▶ _DATA IN THIS EXERCISE_:
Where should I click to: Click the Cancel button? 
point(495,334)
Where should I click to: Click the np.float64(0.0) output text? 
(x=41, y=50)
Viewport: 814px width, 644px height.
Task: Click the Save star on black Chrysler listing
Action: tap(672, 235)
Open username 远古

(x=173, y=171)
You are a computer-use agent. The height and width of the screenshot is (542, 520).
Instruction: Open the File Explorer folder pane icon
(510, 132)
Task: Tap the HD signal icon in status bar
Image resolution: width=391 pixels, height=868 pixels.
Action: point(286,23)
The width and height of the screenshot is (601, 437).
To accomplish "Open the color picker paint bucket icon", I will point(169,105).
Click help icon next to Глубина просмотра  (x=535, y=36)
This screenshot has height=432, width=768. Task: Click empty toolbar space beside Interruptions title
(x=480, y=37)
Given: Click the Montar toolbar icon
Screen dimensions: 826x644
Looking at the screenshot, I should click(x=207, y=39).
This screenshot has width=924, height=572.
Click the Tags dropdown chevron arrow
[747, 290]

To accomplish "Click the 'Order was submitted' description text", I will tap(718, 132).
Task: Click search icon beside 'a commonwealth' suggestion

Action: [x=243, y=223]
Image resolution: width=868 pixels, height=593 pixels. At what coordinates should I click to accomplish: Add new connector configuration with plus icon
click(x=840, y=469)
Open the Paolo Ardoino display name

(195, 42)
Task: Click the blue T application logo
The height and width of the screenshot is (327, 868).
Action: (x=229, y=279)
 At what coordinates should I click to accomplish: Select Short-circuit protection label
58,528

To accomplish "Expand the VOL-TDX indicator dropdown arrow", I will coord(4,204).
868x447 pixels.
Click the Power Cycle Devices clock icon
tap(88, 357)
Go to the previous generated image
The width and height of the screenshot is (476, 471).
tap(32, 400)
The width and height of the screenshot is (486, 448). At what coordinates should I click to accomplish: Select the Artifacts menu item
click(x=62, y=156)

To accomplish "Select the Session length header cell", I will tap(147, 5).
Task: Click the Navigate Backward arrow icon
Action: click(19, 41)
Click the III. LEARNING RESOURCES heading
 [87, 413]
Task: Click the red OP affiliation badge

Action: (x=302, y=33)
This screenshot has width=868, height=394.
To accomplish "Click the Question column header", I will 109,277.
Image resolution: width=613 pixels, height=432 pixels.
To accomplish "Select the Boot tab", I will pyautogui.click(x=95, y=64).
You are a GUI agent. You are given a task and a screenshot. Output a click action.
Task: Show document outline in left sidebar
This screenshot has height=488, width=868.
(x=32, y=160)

▶ _TASK PROMPT_: Select and copy every line of the listing with the word "agent".

▶ _TASK OUTPUT_:
You are a computer-use agent. The height and width of the screenshot is (542, 520).
You are a GUI agent. You are given a task and a screenshot. Output a click action.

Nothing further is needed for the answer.